Sarebbe utile, per una volta, muovere un primo passo verso direzioni diverse, magari le stesse intraprese dal “nemico”. Sforzarci, cioè, di considerare le ragioni dell’altro senza ricorrere a stereotipi o formule preconfezionate e, per quanto possibile, usare il suo punto di vista per percepire la realtà in modo differente da come siamo stati abituati a fare.

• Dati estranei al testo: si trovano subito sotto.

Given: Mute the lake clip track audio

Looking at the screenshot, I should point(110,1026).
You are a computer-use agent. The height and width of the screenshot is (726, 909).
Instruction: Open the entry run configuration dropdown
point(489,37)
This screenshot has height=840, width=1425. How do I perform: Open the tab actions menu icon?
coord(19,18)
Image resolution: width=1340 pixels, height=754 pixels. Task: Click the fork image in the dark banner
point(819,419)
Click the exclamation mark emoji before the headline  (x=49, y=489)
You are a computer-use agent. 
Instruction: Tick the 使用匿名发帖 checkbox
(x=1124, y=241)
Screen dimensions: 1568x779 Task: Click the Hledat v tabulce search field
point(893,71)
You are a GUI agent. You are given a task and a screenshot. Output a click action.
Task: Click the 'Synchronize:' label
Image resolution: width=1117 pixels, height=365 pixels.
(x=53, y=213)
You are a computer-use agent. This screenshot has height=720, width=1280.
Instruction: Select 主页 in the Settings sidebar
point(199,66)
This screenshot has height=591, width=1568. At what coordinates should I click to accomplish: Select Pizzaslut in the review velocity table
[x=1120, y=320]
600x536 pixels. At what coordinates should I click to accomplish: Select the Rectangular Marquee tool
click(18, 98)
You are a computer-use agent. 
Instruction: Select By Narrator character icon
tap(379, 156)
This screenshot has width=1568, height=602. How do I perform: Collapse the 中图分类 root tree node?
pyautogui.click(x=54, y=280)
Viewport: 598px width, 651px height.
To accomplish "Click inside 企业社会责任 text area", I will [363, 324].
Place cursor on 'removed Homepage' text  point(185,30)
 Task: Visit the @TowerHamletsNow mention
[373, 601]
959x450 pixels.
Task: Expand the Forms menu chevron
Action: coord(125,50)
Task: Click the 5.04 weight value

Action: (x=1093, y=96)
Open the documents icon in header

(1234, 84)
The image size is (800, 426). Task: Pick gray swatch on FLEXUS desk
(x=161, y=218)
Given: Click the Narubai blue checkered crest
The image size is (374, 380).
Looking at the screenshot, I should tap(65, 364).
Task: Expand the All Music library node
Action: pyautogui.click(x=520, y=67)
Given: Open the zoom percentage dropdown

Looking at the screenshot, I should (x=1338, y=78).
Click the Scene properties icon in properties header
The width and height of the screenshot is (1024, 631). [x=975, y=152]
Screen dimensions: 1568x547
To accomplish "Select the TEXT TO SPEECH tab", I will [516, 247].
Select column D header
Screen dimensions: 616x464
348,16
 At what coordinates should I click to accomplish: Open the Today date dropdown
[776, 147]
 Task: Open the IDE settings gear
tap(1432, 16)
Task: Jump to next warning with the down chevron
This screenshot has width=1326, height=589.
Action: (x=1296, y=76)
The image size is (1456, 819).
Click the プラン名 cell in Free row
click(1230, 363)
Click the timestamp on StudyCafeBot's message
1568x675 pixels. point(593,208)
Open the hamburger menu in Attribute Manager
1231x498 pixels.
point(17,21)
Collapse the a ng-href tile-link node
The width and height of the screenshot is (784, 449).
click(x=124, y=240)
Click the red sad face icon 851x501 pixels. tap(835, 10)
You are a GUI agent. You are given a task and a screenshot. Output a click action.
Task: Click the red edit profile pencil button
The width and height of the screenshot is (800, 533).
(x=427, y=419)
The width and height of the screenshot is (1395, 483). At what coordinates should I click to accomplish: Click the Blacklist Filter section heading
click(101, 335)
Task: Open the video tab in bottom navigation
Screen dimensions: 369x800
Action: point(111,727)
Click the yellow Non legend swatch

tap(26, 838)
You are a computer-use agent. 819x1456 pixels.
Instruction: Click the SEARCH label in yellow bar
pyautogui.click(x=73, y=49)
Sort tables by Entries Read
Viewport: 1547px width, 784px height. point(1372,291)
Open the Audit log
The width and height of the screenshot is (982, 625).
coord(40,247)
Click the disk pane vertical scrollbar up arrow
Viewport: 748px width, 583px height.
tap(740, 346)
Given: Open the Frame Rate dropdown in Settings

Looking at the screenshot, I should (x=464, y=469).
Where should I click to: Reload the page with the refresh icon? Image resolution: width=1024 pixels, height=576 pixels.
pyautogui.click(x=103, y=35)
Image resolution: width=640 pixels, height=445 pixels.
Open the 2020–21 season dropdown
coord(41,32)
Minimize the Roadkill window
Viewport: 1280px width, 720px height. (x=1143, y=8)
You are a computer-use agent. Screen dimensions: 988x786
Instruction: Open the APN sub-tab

A volte questo primo passo può essere fatto da fermi, aprendo un libro. E’ certamente con l’intento di offrire questa possibilità che Yasmina Khadra, alias Mohamed Moulessehoul, ha avviato, con Le rondini di Kabul, una trilogia proseguita con L’attentatrice e ultimata con Le sirene di Bagdad (al momento in cui scriviamo uscito solo in Francia).
Il messaggio di Yasmina Khadra sembra specificatamente rivolto al mondo occidentale, del quale soffre la visione miope e stereotipata, quando non addirittura la cecità, nei confronti delle realtà mediorientali e islamiche.
Per questo le storie, ambientate in Paesi dilaniati dai conflitti e segnati dal fondamentalismo, non vengono proposte al lettore ricorrendo a comode confezioni ideologiche o agli stereotipi delle “opposte fazioni”; il lettore entra dalla porta del privato, dell’individuale nel quale è facile riconoscersi, per poi trovarsi nel cuore della dimensione storica e politica, ormai costretto a osservarla attraverso le nuove lenti che Khadra gli sta offrendo; una dimensione costituita non da nomi, fatti, date, ma dalle lacrime, dalla rabbia e dal dolore di persone che in questa dimensione vivono e muoiono. Che si tratti di personaggi letterari poco importa, se aiutano il lettore a comprendere.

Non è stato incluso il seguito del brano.